Uno podría llegar a asumir con resignación el sacrificio patriótico que tales ajustes suponen, uno podría incluso llegar a compartir las razones de Estado de un Gobierno que, en su desesperado intento de sacarnos del pozo en el que nos encontramos, se aboca con tales medidas a la huelga general y a un presumible adelanto de elecciones. Pero difícil es tal resignación si se intuye que tales sacrificios van a resultar estériles. Como tratar con Vicks Vaporub a un enfermo aquejado de enfisema pulmonar.

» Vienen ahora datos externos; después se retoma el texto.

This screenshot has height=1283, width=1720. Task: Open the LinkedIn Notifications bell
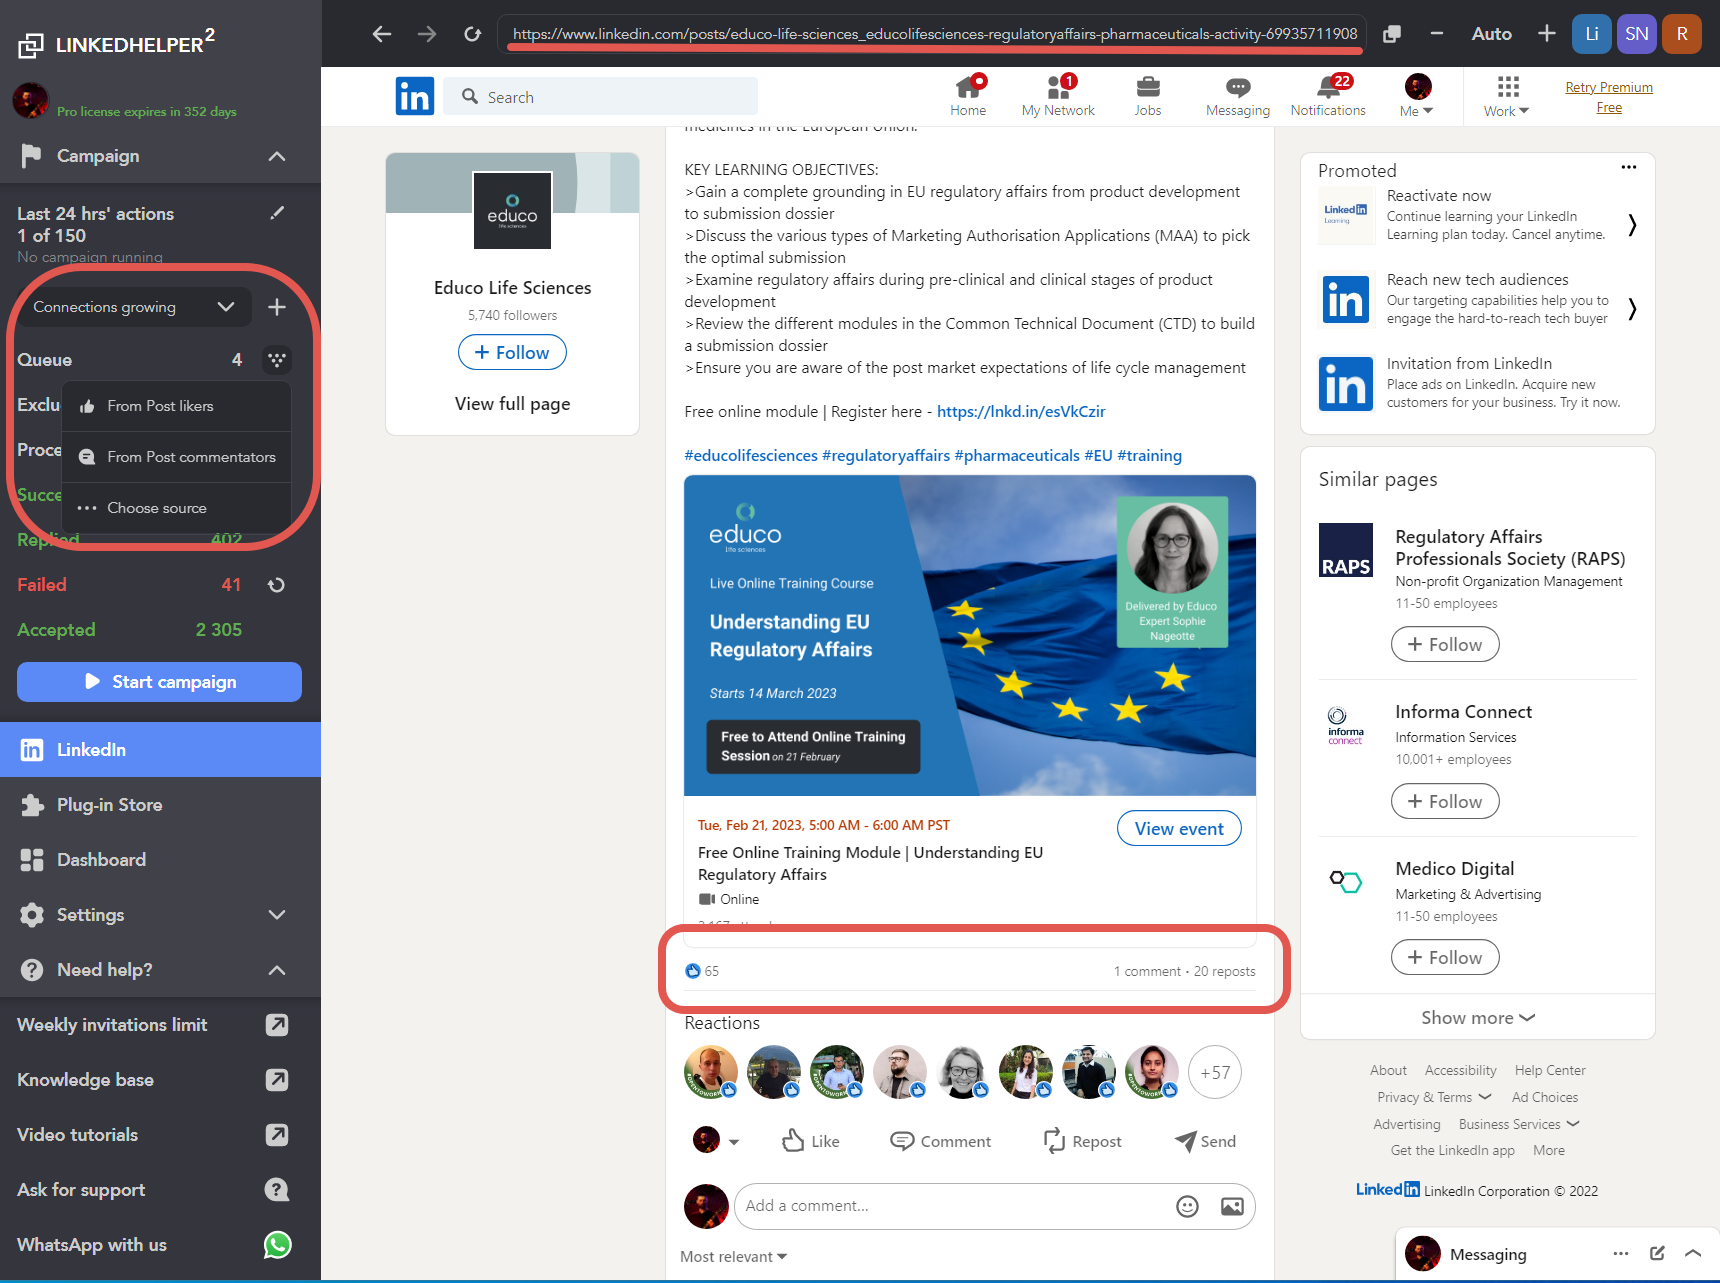(1327, 96)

A estas alturas, si una cosa resulta evidente es que las líneas de actuación política de los países que conforman esto que hemos dado en llamar Primer Mundo están trazadas según los imperativos del mercado. Y salta a la vista que este modelo de sociedad basado en las liberales reglas del comercio, al tiempo que se muestra capaz de traernos prosperidad y bienestar, también resulta muy goloso para todos aquellos que se alimentan de la abundante carroña que genera.
Todos los sistemas biológicos cuentan con eficientes mecanismos para la eliminación de su propio detritus. Desde la célula macrófaga hasta la hiena existe una larga y variada serie de organismos cuya función consiste en alimentarse de esos desechos que de otra manera acabarían colapsando el delicado engranaje de la vida. Su función no es sólo buena sino impagable. Sin embargo, el peligro aparece cuando la propia cadena trófica ofrece al insaciable carroñero la oportunidad de evolucionar a predador. Y en esas estamos.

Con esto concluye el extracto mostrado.